The headline in the August 25 USA Today read, “Cheney says he opposes marriage amendment.” What does this mean? Has the Vice President become an advocate for legal recognition of gay marriage?
One could conclude as much from reading Susan Page’s USA Today article and reading the press releases of some gay political groups. Indeed, Mr. Cheney is quoted as saying: “Freedom means freedom for everyone.” Steven Fisher, spokesman for the gay lobbying group the Human Rights Campaign, made Cheney’s remarks into an indictment of President Bush’s support for an amendment to the federal constitution defining marriage as requiring one each of both genders. Matt Foreman of the National Gay and Lesbian Task Force gushed, “…at long last Vice President Cheney is standing up for real family values.” Is the Republican ticket about to implode over the issue?
Hardly. For one thing, Mr. Cheney did not say in his response to a questioner in Davenport, Iowa, that he favored legally recognized gay marriage. According to a transcript released by the NGLTF, he did say, “People ought to be free to enter into any kind of relationship they want to.” The truth is this freedom exists now and would not be hindered by a federal marriage amendment. However, Mr. Cheney followed that seeming endorsement of same sex marriage with another side of the legal relationship coin. “The question that comes up with respect to the issue of marriage is, what kind of official sanction or approval is going to be granted by government, if you will, to the particular relationship?”

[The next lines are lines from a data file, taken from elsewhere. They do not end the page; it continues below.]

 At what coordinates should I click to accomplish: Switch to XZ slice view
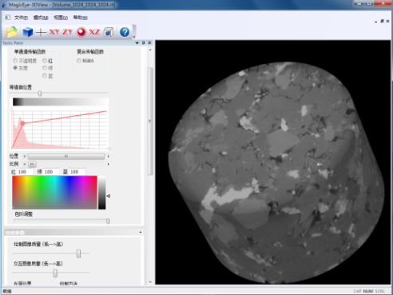pyautogui.click(x=94, y=32)
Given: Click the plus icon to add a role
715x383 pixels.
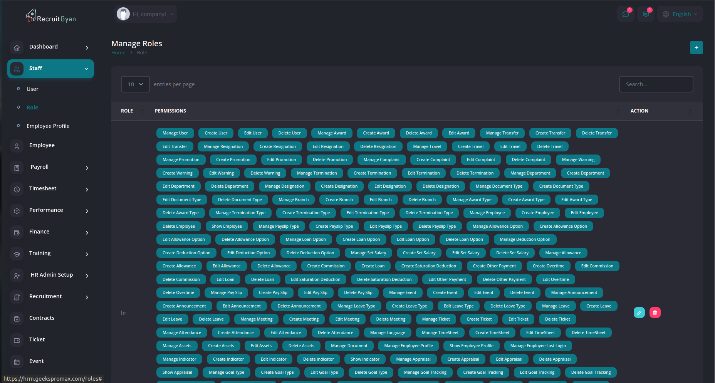Looking at the screenshot, I should coord(696,48).
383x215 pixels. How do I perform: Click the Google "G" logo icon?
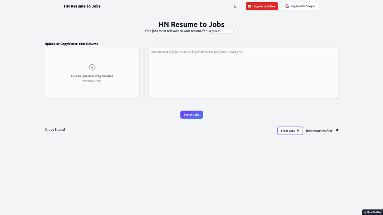click(x=287, y=6)
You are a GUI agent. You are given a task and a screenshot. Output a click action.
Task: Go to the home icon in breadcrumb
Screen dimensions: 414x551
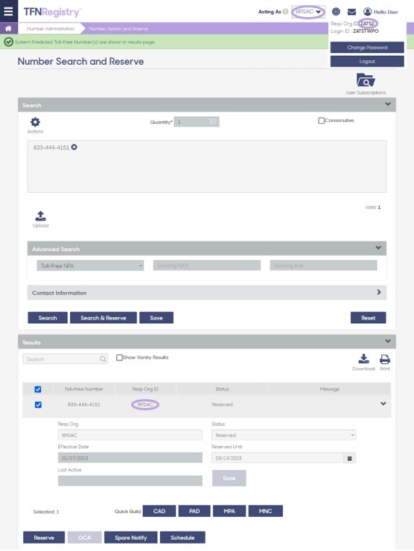[x=8, y=28]
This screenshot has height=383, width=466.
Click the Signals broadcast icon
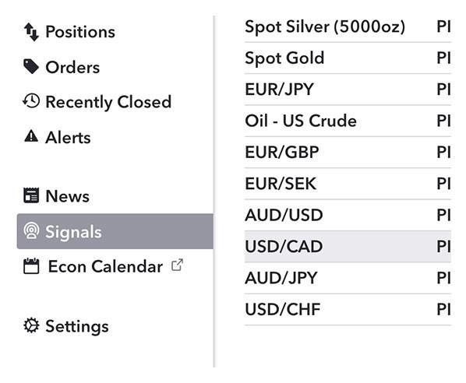[x=31, y=231]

Of course that is one of the basic questions at stake in the marriage debate. People in this free land establish all sorts of relationships but up to now, the laws have recognized the one man, one woman relationships as marriage. Vice President Cheney believes the states should continue to decide these things. I suspect a majority of people in Massachusetts long for the days when that was true.
Mr. Cheney went on to explain the rationale for President Bush’s support for the federal amendment citing the Massachusetts’ court ruling allowing marriage there. He did not disparage the president’s position but rather said, “There is the federal Defense of Marriage Act that passed in 1996 and, to date, it has not been successfully challenged in the court, and it may be sufficient to resolve the issue.” This does not sound like support for same sex marriage to me. Mr. Cheney wants the people in the states to decide for themselves but seems quite content to let the Defense of Marriage Act define marriage in the old fashioned way as it relates to federal matters.
Another way to characterize the Bush-Cheney divide over same sex marriage is that President Bush believes the way to protect marriage nationally is via the constitution and the Vice President believes DOMA and the states can do the job. Efforts to find huge differences evaporate upon closer scrutiny.
What is curious to me is the dramatic response of the gay advocacy groups to Mr. Cheney’s measured words. Looking for a chasm where there might be a crack, these groups find themselves in the odd position of lauding a person who favors the democratic process in the states as the means for traditional marriage to be defined.
I wonder if HRC’s Mr. Fisher and NGLTF’s Mr. Foreman favor the manner in which the voters of Missouri decided in favor of traditional marriage. Despite being dramatically out financed, Missouri voters overwhelmingly made man-woman marriage a part of the Missouri constitution in a recent referendum.
In some states, gay advocates are actively thwarting the political process there by which “states decide.” Citizens in 12 states have fairly collected sufficient signatures to make one man – one woman marriage the only legally recognized form. However, in Michigan and Louisiana, organizers of the signature drives are in court fighting off challenges from gay advocates who want to keep the issue off the ballot and in the courts.
I think Mr. Cheney is overly optimistic about the resilience of the Defense of Marriage Act in the face of adventuresome judges. Furthermore, I believe 50 different basic definitions of marriage in the states would eventually undermine social stability and is therefore an unacceptable position. However, my point here is not to debate his view on the best way to regulate marriage. What I am suggesting is that efforts by same sex marriage advocates to find a supporter in the Vice President are disingenuous.
If same sex marriage advocates want the states to decide, then get out of the way and let the people get on with the vote.